What is the spirit of this speech? It was made at time when the whole Indian subcontinent was swayed with communal frenzy; millions of people, both Muslims and Hindus, victims of communal riots. Quaid-e-Azam was stressing communal harmony and peace for the progress of the new nation. He again and again stressed in his memorable speech that there would be no distinction made between Hindus and Muslims on the grounds of religion, caste or creed, but he never said that Islamic principles should not be the guiding factors in the constitution of Pakistan. In fact, he made no reference to the future constitution; he was speaking only against recent communal bitterness between Hindus and Muslims, and said that Hindus would have equality as citizens. Even here he appeal to Islamic ideology. He said that the tolerance and Goodwill that emperor Akbar showed to the non Muslims was not of recent origin; radiated back 13 centuries when the Prophet laid down these principles.

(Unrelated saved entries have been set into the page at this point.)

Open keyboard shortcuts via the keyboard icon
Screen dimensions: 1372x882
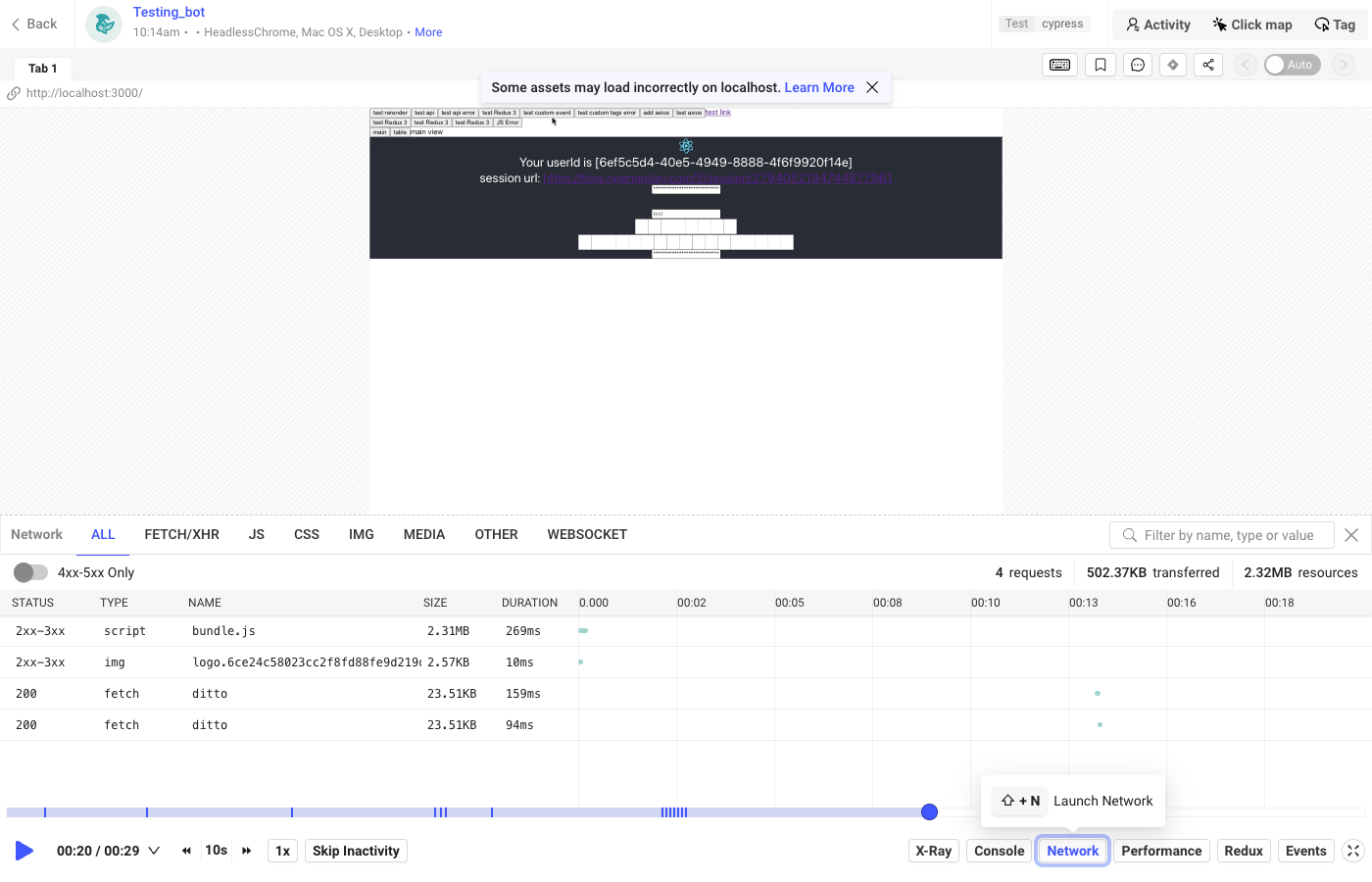click(1059, 65)

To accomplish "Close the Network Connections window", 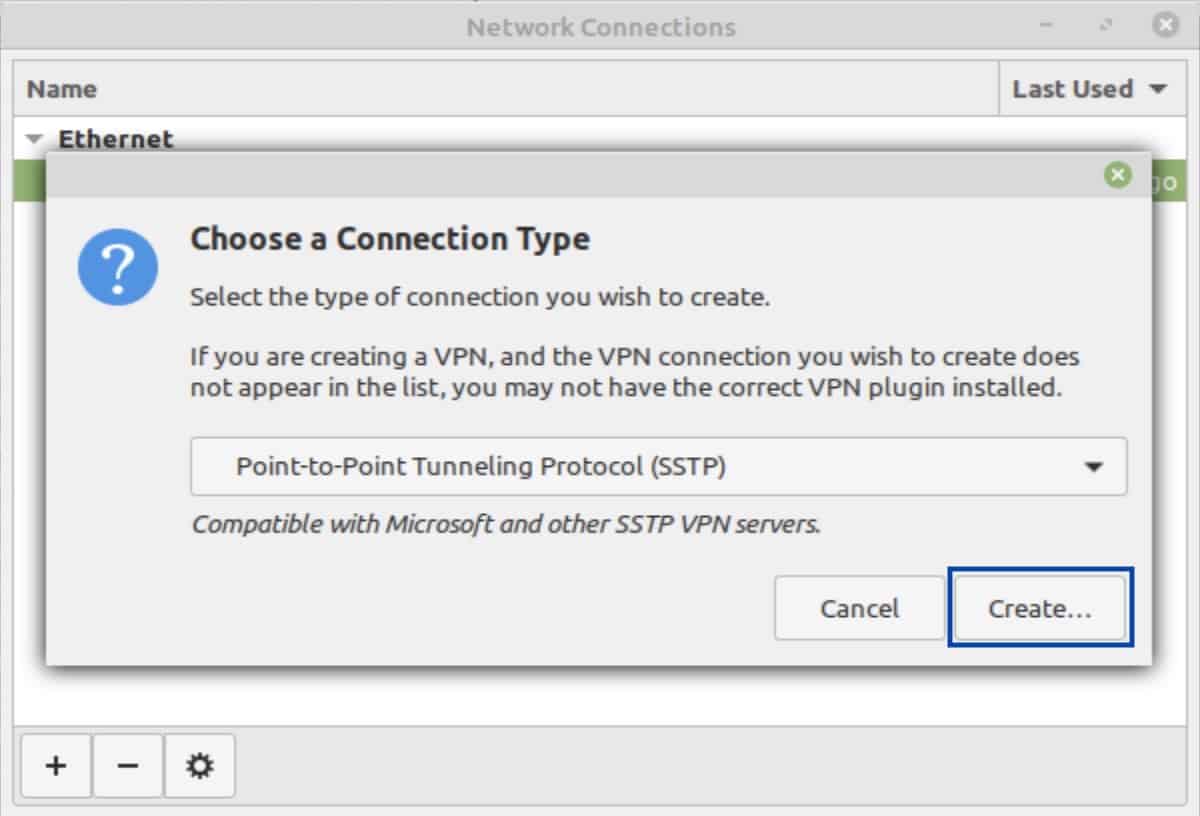I will pos(1165,26).
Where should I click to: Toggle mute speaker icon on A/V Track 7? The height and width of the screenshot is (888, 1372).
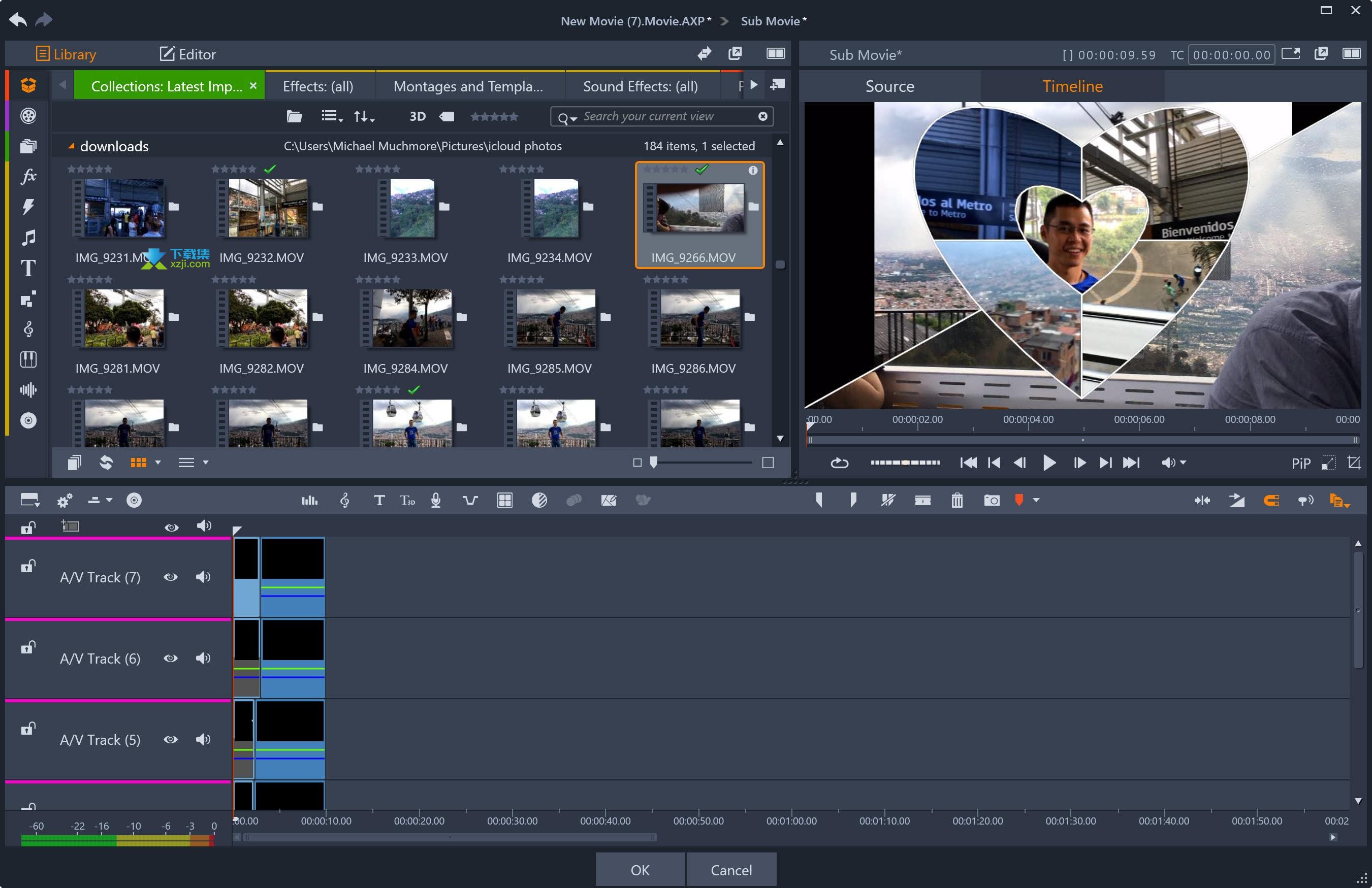coord(203,576)
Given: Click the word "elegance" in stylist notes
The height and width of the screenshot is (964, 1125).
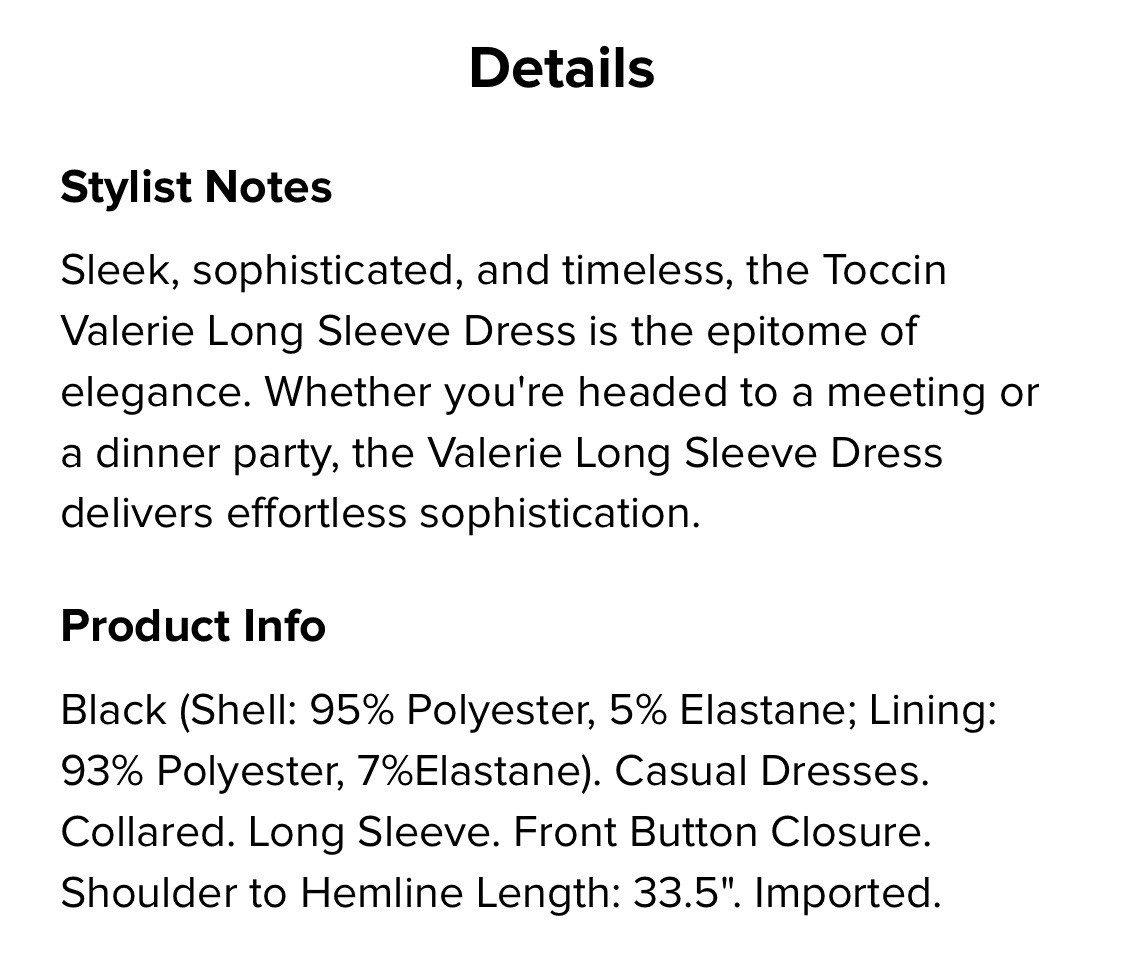Looking at the screenshot, I should click(x=152, y=392).
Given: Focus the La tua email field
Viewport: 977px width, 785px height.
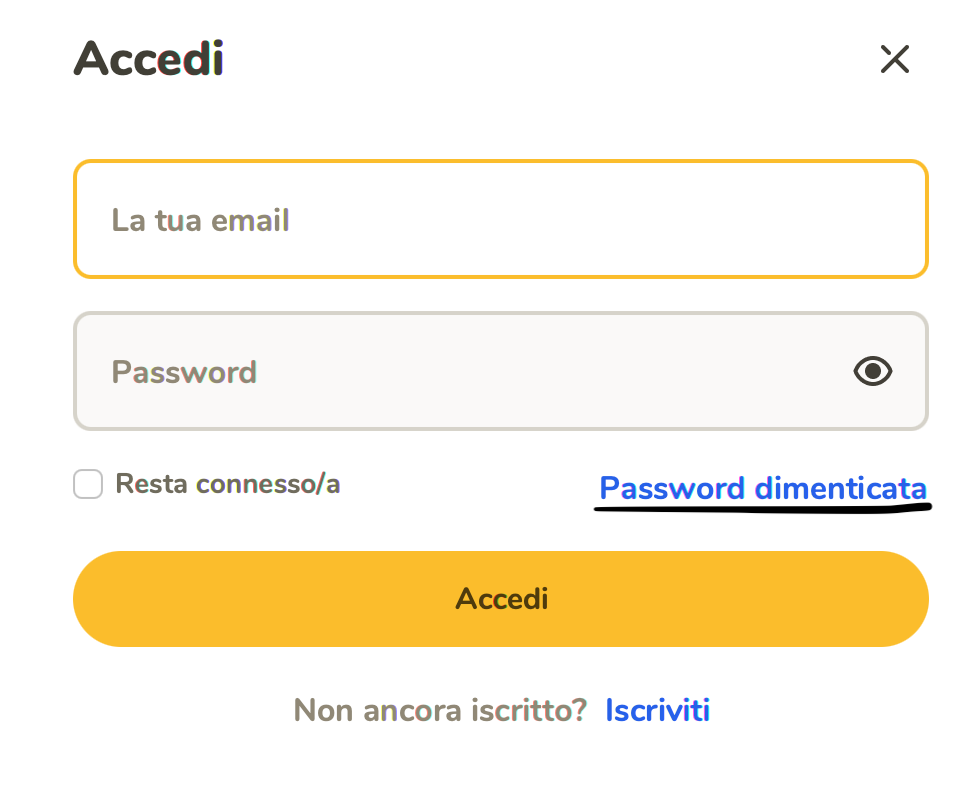Looking at the screenshot, I should 501,219.
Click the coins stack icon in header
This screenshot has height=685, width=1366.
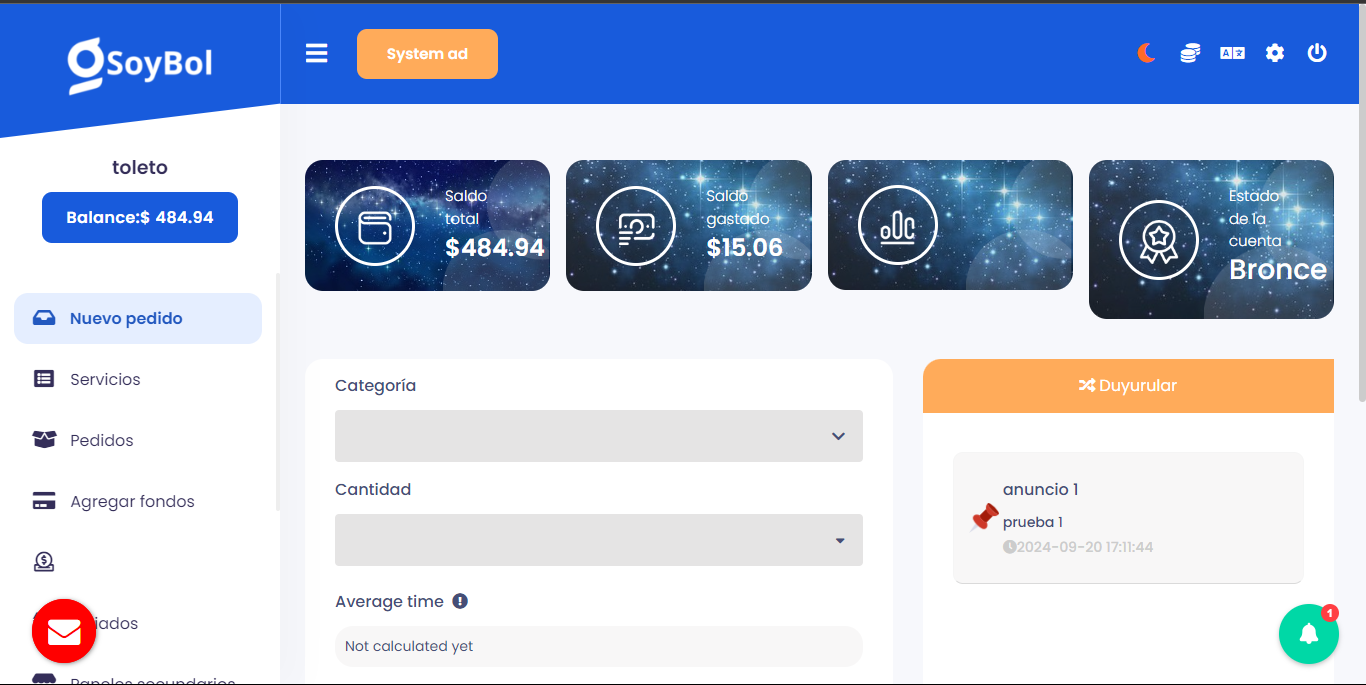(x=1189, y=53)
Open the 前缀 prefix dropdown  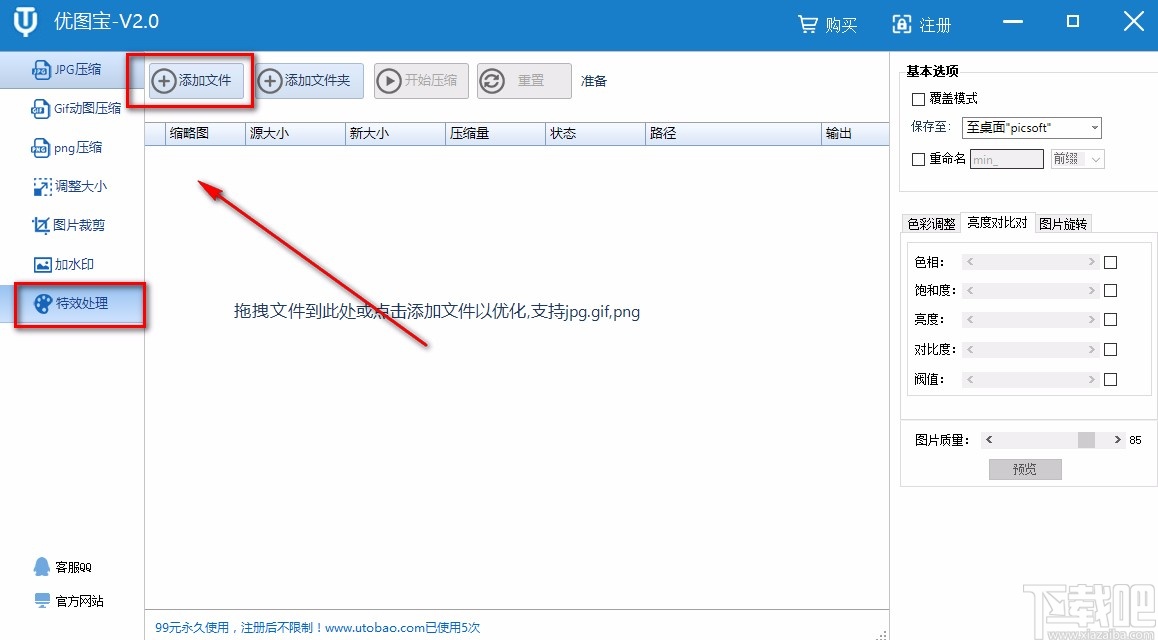click(x=1077, y=158)
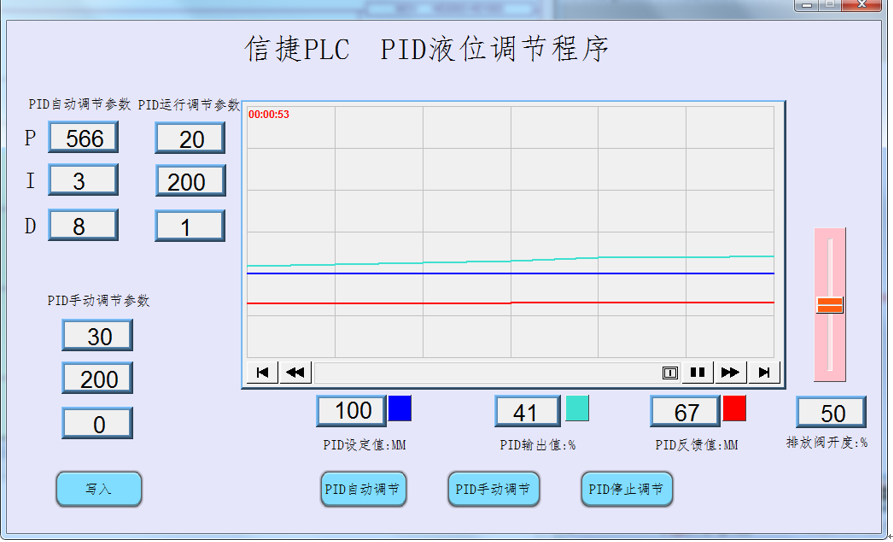Screen dimensions: 893x542
Task: Rewind the trend chart
Action: [295, 373]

Affirmation of Islamic Nature of Future Constitution

The Quaid e Azam expressed his views on the character of future constitution in another important speech. In a broadcast talk to people of United States in February 1948, he declared:

“The constitution of Pakistan has yet to be framed by Pakistan’s constituent assembly. I do not know what the ultimate shape of this constitution is going to be but I am sure that it will be a democratic type, embodying the essential principles of Islam; Islam and its idealism have taught us democracy; it has taught equality of men, justice and fair play to everybody. We are inheritors of these glorious traditions, and are fully alive to our responsibilities and obligations as framers of future constitution of Pakistan.” But he also emphatically denied that Pakistan would be run by ulema. In any case Pakistan is not going to be a theocratic state to be ruled by priests with a divine mission. We have many non-Muslims—Hindus, Christians, and Parsis — but they are all Pakistanis. They will enjoy the same rights and privileges as any other citizens and will play their rightful part in the affairs of Pakistan.

Jinnah’s views on Islamic state are further corroborated by several historical events and documents, and statements. Addressing the Karachi Bar Association on 25th January 1948, on the occasion of 12th Rabbi Ul Awwal, Quaid E Azam said:

“I fail to understand why some people indulge in the mischievous propaganda whether or not the constitution will be in accordance with the Islamic Shariah. Islam today is as much practicable religion as it was 1300 years ago, it is a standard bearer of democracy. It is Islam which guarantees justice, fair play and equal rights to everyone. And the whole world will see that we will frame a constitution in accordance with it.


What do these various utterances of the founder of Pakistan indicate? It seems to us that he was anxious to give Islamic ideology a dynamic interpretation, and to him, making Pakistan and Islamic statement basing it up on Islamic principles, particularly the principles of equality, brotherhood and social Justice. He found these principles of Islam not incompatible with the democratic ideals. What he tried to imply is that Pakistan should not be Islamic and democratic possessing these qualities as two distinct and separate attributes. But that it should be through the democratic process. Islamic democracy becomes an aspect of its Islamicness a part of definition of Islamic state.

The demand for an Islamic state, therefore, has its roots in the Pakistan movement itself and if Pakistani Muslims are asked what kind of country they wish Pakistan to be, the majority of them are likely to answer ‘Islamic’. There is fairly general accord on this.